Enviada em 27/09/2021

Segundo Jean-Baptiste de Lamark, naturalista francês, a coletividade funciona semelhantemente a um organismo biológico. Desse modo, depreende-se que quando um indivíduo (célula) é afetado, consequentemente todo o sistema (sociedade) sofrerá árduas consequências. De maneira análoga, ao proferirmos a cerca dos caminhos para combater o racismo no Brasil, observa-se um assunto que não abrange apenas a um, porém a todos do corpo social. Nota-se então a necessidade da desconstrução dos estereóticos e o ensino acerca do respeito à cultura negra.

Em primeira análise, no livro “O ódio que você semeia” - escrito pela escritora norte americana Angie Thomas -, narra-se o cotidiano de Starr Carter, uma jovem negra que presencia a morte de seu amigo Khalil por um policial branco que alegou confundir uma escova de cabelo por um revólver. Fora das páginas, os estereótipos ao negro difundiu-se pela sociedade e consolidou-se com os sinônimos pertencentes a criminalidade e marginalidade o que fomentou para a segregação da população negra no Brasil contribuindo para o aumento da violência segundo Dados do Atlas da Violência 2020, mostra que a violência é maior contra a população negra brasileira.

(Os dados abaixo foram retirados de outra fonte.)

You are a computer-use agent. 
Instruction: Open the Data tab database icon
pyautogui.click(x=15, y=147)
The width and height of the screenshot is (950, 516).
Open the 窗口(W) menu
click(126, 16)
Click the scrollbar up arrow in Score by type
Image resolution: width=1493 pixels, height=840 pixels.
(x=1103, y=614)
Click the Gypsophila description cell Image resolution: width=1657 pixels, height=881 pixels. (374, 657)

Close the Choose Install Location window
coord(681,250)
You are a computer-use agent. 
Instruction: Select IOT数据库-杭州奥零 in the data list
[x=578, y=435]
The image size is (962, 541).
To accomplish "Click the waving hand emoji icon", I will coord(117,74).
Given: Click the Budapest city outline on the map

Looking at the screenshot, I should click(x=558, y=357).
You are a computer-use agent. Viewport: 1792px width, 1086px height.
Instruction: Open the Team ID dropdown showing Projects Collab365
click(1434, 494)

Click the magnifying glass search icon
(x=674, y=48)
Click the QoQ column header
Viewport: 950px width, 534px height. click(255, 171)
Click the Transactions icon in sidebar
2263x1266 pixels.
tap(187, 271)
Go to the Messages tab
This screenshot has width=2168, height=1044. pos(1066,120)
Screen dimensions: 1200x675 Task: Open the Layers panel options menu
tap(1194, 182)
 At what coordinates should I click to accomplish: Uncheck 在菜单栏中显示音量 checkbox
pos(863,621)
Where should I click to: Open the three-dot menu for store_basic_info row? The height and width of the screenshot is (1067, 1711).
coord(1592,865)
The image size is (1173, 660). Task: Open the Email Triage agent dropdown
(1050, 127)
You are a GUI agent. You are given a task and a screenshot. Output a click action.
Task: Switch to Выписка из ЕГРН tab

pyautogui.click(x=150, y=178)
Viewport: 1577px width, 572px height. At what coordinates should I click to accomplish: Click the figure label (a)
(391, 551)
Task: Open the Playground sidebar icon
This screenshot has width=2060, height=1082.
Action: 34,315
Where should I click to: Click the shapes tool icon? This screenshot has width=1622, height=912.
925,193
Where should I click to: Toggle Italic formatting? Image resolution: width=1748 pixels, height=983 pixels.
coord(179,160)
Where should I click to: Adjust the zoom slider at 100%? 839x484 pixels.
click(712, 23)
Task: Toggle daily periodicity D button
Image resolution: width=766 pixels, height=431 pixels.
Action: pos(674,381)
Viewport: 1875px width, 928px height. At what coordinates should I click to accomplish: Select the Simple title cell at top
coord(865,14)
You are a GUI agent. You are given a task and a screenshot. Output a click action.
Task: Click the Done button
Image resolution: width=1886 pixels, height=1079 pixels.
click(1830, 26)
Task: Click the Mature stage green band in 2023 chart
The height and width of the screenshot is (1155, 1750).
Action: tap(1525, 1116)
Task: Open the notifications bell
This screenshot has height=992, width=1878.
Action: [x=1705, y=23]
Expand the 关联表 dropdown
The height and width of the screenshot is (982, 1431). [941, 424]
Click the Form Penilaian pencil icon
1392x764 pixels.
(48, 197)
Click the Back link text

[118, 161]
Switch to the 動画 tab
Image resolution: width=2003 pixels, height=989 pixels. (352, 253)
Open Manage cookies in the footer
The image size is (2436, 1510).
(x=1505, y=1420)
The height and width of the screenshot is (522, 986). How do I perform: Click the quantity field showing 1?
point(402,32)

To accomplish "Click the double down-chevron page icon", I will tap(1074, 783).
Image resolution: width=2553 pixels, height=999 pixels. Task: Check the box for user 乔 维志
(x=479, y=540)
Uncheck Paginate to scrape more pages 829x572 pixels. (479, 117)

Além disso, observa-se que Edgar Morin, sociólogo francês, com o conceito de “pensamento sistêmico” que é necessário ir além de um pensamento linear, sendo necessário se preocupar com as relações de causa e efeito. Essa questão é pertinente, uma vez que muitas têm o foco direcionado aos vestibulares e ao mercado de trabalho e negligenciam as abordagens sociais como à cultura afro-brasileira e sobre os seus valores transmitidos. Isso se torna preocupante, visto que sem formação de estudantes como cidadães que apreciam o respeito a tal determinada cultura, há a permanência de ações de injúrias raciais - ofensa a honra de alguém com a utilização de elementos referentes à raça - e racismo na população brasileira.

Portanto, são necessárias medidas que visem o combate do racismo no Brasil. Desse modo, cabe ao Poder Executivo destinar verbas do fundo rotativo da União para a promoção de novas políticas de ensinos nas instituições educacionais brasileiras públicas e particulares visando a apreciação e o respeito à cultura afro-brasileira desde os primeiros anos da escola de modo a formar cidadães dispostos a combater as relações racistas presentes na sociedade brasileira. Ademais, cabe a mídia a propagação de publicidades conscientizadoras contra o racismo e as injúrias raciais em horários de picos a fim de alcançar maior número de telespectadores brasileiros. A partir dessas ações o nosso organismo biológico como dito por  Lamark poderá estar em equilíbrio.